What you will do
Reproduce every one of the records below verbatim, keeping each line unchanged.

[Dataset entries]
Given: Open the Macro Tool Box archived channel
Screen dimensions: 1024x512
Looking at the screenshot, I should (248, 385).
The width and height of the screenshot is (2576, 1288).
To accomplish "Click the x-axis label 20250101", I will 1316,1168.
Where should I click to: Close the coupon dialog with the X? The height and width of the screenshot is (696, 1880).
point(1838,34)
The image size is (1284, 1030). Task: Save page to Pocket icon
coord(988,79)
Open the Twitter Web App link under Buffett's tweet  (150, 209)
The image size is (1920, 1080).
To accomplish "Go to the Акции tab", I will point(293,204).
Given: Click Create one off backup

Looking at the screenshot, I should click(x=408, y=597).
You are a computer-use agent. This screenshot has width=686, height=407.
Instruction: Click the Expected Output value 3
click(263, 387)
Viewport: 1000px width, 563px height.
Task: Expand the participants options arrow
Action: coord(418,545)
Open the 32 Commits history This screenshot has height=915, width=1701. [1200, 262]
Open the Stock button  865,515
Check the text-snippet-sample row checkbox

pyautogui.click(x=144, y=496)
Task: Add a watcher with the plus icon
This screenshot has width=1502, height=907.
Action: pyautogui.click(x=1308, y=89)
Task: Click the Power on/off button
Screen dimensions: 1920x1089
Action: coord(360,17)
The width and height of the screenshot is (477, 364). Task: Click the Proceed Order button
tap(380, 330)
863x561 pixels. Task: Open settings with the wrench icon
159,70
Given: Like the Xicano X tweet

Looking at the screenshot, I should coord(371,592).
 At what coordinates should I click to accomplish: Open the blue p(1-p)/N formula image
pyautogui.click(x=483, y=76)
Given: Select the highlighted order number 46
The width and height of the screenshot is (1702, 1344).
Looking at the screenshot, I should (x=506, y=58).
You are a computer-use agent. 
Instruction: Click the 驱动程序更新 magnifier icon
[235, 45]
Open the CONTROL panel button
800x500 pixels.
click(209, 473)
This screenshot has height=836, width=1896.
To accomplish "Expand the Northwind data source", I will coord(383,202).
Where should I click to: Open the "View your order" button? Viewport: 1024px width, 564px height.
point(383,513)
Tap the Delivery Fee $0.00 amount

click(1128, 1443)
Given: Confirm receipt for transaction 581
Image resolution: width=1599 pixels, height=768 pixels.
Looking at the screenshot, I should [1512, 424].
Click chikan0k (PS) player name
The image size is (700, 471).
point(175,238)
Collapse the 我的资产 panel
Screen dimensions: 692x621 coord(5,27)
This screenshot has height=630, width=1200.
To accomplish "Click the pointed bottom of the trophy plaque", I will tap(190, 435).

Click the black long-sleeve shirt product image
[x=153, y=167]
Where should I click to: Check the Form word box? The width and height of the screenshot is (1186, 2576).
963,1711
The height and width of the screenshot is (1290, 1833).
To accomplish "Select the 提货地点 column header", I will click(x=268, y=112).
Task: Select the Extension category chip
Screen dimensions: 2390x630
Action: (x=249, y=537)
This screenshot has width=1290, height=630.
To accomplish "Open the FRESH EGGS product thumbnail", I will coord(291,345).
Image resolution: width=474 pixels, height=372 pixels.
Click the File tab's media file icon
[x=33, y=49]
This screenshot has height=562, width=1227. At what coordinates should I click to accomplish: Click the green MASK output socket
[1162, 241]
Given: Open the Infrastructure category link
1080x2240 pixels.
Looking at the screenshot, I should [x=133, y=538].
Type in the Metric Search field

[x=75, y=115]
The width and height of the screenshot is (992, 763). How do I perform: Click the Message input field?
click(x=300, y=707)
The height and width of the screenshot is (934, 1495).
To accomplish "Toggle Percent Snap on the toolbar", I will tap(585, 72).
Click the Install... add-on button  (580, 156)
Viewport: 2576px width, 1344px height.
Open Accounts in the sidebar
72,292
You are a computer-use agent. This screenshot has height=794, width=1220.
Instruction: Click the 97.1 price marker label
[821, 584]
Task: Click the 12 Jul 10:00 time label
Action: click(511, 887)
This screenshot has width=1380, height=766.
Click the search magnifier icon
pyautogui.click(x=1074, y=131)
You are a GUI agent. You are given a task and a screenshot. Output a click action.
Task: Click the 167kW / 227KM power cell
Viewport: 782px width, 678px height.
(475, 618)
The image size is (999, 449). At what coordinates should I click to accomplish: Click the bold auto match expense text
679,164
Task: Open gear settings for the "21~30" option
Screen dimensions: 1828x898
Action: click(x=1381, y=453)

Complete output
Given: Open the Macro Tool Box archived channel
Screen dimensions: 1024x512
Looking at the screenshot, I should (248, 385).
The width and height of the screenshot is (2576, 1288).
To accomplish "Click the x-axis label 20250101", I will 1316,1168.
Where should I click to: Close the coupon dialog with the X? The height and width of the screenshot is (696, 1880).
point(1838,34)
The image size is (1284, 1030). Task: Save page to Pocket icon
coord(988,79)
Open the Twitter Web App link under Buffett's tweet  (150, 209)
The image size is (1920, 1080).
To accomplish "Go to the Акции tab", I will point(293,204).
Given: Click Create one off backup

Looking at the screenshot, I should click(x=408, y=597).
You are a computer-use agent. This screenshot has width=686, height=407.
Instruction: Click the Expected Output value 3
click(263, 387)
Viewport: 1000px width, 563px height.
Task: Expand the participants options arrow
Action: coord(418,545)
Open the 32 Commits history This screenshot has height=915, width=1701. [1200, 262]
Open the Stock button  865,515
Check the text-snippet-sample row checkbox

pyautogui.click(x=144, y=496)
Task: Add a watcher with the plus icon
This screenshot has width=1502, height=907.
Action: pyautogui.click(x=1308, y=89)
Task: Click the Power on/off button
Screen dimensions: 1920x1089
Action: coord(360,17)
The width and height of the screenshot is (477, 364). Task: Click the Proceed Order button
tap(380, 330)
863x561 pixels. Task: Open settings with the wrench icon
159,70
Given: Like the Xicano X tweet

Looking at the screenshot, I should coord(371,592).
 At what coordinates should I click to accomplish: Open the blue p(1-p)/N formula image
pyautogui.click(x=483, y=76)
Given: Select the highlighted order number 46
The width and height of the screenshot is (1702, 1344).
Looking at the screenshot, I should (x=506, y=58).
You are a computer-use agent. 
Instruction: Click the 驱动程序更新 magnifier icon
[235, 45]
Open the CONTROL panel button
800x500 pixels.
click(209, 473)
This screenshot has height=836, width=1896.
To accomplish "Expand the Northwind data source", I will coord(383,202).
Where should I click to: Open the "View your order" button? Viewport: 1024px width, 564px height.
point(383,513)
Tap the Delivery Fee $0.00 amount

click(1128, 1443)
Given: Confirm receipt for transaction 581
Image resolution: width=1599 pixels, height=768 pixels.
Looking at the screenshot, I should [1512, 424].
Click chikan0k (PS) player name
The image size is (700, 471).
point(175,238)
Collapse the 我的资产 panel
Screen dimensions: 692x621 coord(5,27)
This screenshot has height=630, width=1200.
To accomplish "Click the pointed bottom of the trophy plaque", I will tap(190, 435).

Click the black long-sleeve shirt product image
[x=153, y=167]
Where should I click to: Check the Form word box? The width and height of the screenshot is (1186, 2576).
963,1711
The height and width of the screenshot is (1290, 1833).
To accomplish "Select the 提货地点 column header", I will click(x=268, y=112).
Task: Select the Extension category chip
Screen dimensions: 2390x630
Action: (x=249, y=537)
This screenshot has width=1290, height=630.
To accomplish "Open the FRESH EGGS product thumbnail", I will coord(291,345).
Image resolution: width=474 pixels, height=372 pixels.
Click the File tab's media file icon
[x=33, y=49]
This screenshot has height=562, width=1227. At what coordinates should I click to accomplish: Click the green MASK output socket
[1162, 241]
Given: Open the Infrastructure category link
1080x2240 pixels.
Looking at the screenshot, I should [x=133, y=538].
Type in the Metric Search field

[x=75, y=115]
The width and height of the screenshot is (992, 763). How do I perform: Click the Message input field?
click(x=300, y=707)
The height and width of the screenshot is (934, 1495).
To accomplish "Toggle Percent Snap on the toolbar", I will tap(585, 72).
Click the Install... add-on button  (580, 156)
Viewport: 2576px width, 1344px height.
Open Accounts in the sidebar
72,292
You are a computer-use agent. This screenshot has height=794, width=1220.
Instruction: Click the 97.1 price marker label
[821, 584]
Task: Click the 12 Jul 10:00 time label
Action: click(511, 887)
This screenshot has width=1380, height=766.
Click the search magnifier icon
pyautogui.click(x=1074, y=131)
You are a GUI agent. You are given a task and a screenshot. Output a click action.
Task: Click the 167kW / 227KM power cell
Viewport: 782px width, 678px height.
(475, 618)
The image size is (999, 449). At what coordinates should I click to accomplish: Click the bold auto match expense text
679,164
Task: Open gear settings for the "21~30" option
Screen dimensions: 1828x898
Action: click(x=1381, y=453)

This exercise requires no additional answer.